ЮЖНОЕ МОРЕ

Время на судах, несмотря на однообразие будней (а может, именно поэтому), летит удивительно быстро.

Уже пять месяцев «Рюрик» в походе. Давно остались за кормой и башни Копенгагена, и рыбачьи шаланды у меловых скал Англии, и огни Плимута. В преддверии Атлантики изведан злой шторм. Пересечен океан. И у благодатной земли Нового Света, гористой и зеленой, еще одна буря испытала крепость «Рюрика».

Да, быстро летят корабельные дни. Давно уже чувствуют себя старожилами три человека, ступившие на палубу брига в Копенгагене.

Двое заняли пустовавшие до того кройки в каюте, где обосновались доктор Эшшольц и художник Хорис. Эти двое натуралисты. Адальберт Шамиссо, красивый насмешливый француз, выросший в Германии, и датчанин, исследователь северной природы, уже побывавший в Гренландии, а теперь намеревавшийся изучить Камчатку — Мартин Вормшельд, целеустремленный, упорный, один из тех, о которых его соотечественники говорят: «этот знает, где поставить шкаф».

Ну, а третий? Третьего тотчас отличишь. Он негр, вест-индский негр; капитан отыскал его в копенгагенском порту и нанял поваром, надеясь, что в тропических широтах тот сумеет, не изнывая от двойной жары — солнца и печки, хорошо прохарчить команду…

Пять месяцев в походе «Рюрик». Были за это время и напряженные, страшные штормовые часы, когда Никола Чудотворец, покровитель моряков, видать, отступился от «Рюриковичей», и они сами вызволяли себя из беды; бывали и веселые — в открытом океане сочинили и сыграли на шканцах комедию «Крестьянская свадьба»…

Все дальше уносят «Рюрик» волны и ветер. Впрочем, новолетье застает мореходов еще в Атлантике.

В общей каюте сошлись за праздничным столом офицеры и ученые. Начались тосты, благодушные пожелания. Как водится, принялись вспоминать уходящий год. Сколько же громких событий, и сколько в них драматизма! И, конечно, чаще всего произносятся слова «Наполеон», «Франция». На затерянном в океане бриге в новогоднюю ночь говорят и о побеге Наполеона с острова Эльбы, и о «ста днях», и об июньской, гибельной для Наполеона битве при Ватерлоо, и о вторичном занятии Парижа войсками союзников.

Но никто из семерых собеседников и не догадывался, что в октябре совсем неподалеку от «Рюрика» плыл английский фрегат, увозивший поверженного полководца на пустынный остров.

И никто из семерых не знает, что на шею народов, стряхнувших Наполеоново иго, уже напяливают ярмо «законных» монархий, восстановленных Священным союзом. Однако, знай это офицеры и ученые, они не разглядели б в том ничего худого. Только романтик и свободолюбец Адальберт Шамиссо горестно поник бы головой…

Но «Рюрик» уже очень далек и от европейских берегов и от европейских событий.

ИМЕЮЩИЕСЯ ДАННЫЕ

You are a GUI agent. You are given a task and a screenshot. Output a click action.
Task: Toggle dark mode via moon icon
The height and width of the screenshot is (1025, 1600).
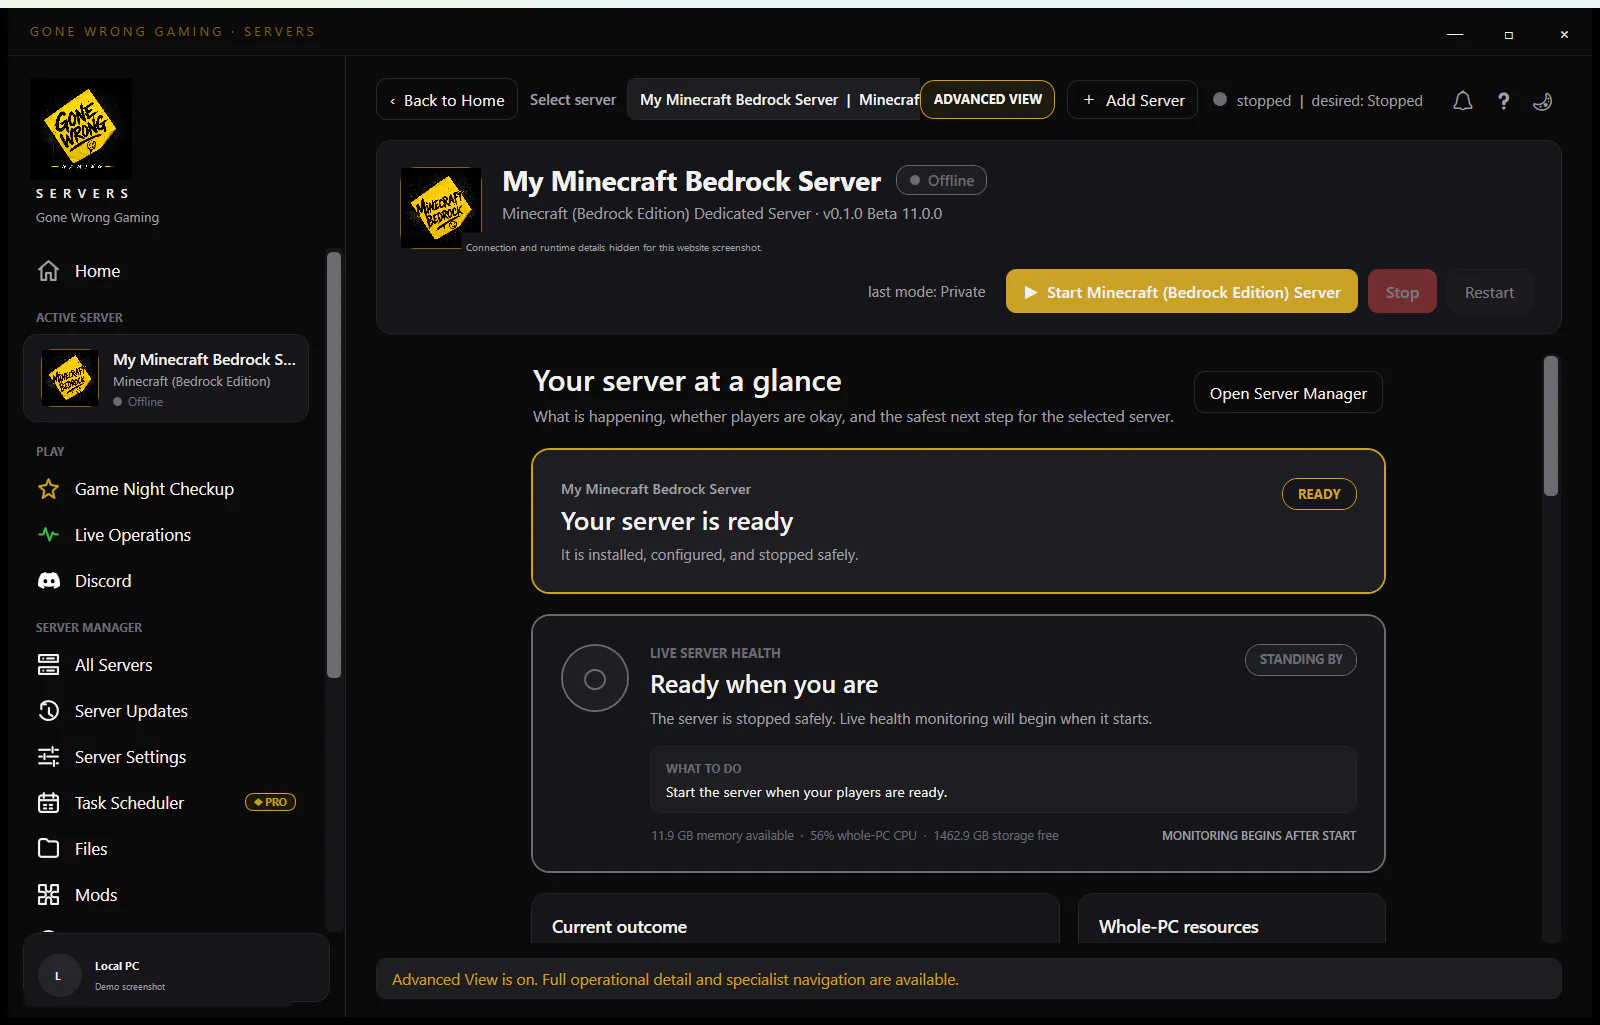1543,101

СУТЬ ЗАДАНИЯ
Продолжите рассказ о плавании брига «Рюрик» сразу после его последнего предложения. Данные здесь не понадобятся.

ПРАВИЛЬНЫЙ ОТВЕТ
На двухмачтовом корабле все нетерпеливее ожидают встречи с диковинным, ярким, самобытным миром Тихого океана. Офицеры, штурманы, матросы грезят о географических открытиях, ученые — о находках невиданных растений и животных, о гербариях и банках с заспиртованными особями.

* * *

Этот мир открылся экипажу «Рюрика» в 1816 году.

Обогнув мыс Горн — дело, разумеется, не обошлось без сильнейшей передряги, едва не сгубившей самого Коцебу, — корабль достиг Великого или Тихого океана. Тогдашние географы и навигаторы, в том числе и Крузенштерн, часто именовали его Южным морем.

Южное море… Большие надежды возлагали на него организаторы экспедиции. Сидя за столиком в своей тесной каюте в накинутом на плечи сюртуке, Отто Евстафьевич Коцебу разворачивает инструкцию.

«Двукратное через все Южное море переплытие корабля в разных совсем направлениях, — перечитывает капитан, снимая нагар со свечей, — бесспорно послужит к немалому распространению наших познаний о сем великом Океане, равно как и о жителях островов, в величайшем множестве здесь рассеянных».

Вот и начинается, думает Коцебу, первое из «двукратных переплытий»…

Широко и мощно дышит Южное море. По правому борту кроется во мгле скалистый чилийский берег. В разрывах туч теплятся звезды. Стрелка запасного компаса в капитанской каюте показывает на север. На север держит и рулевой «Рюрика».

Плавание от Кронштадта до чилийского порта Консепсьон (кстати сказать, до «Рюрика» в Чили не появлялось ни одно русское судно), несмотря на трудности, было, по справедливому замечанию Коцебу, «только введением». Но с того дня, как бриг покинул Чили, «началась важнейшая часть путешествия».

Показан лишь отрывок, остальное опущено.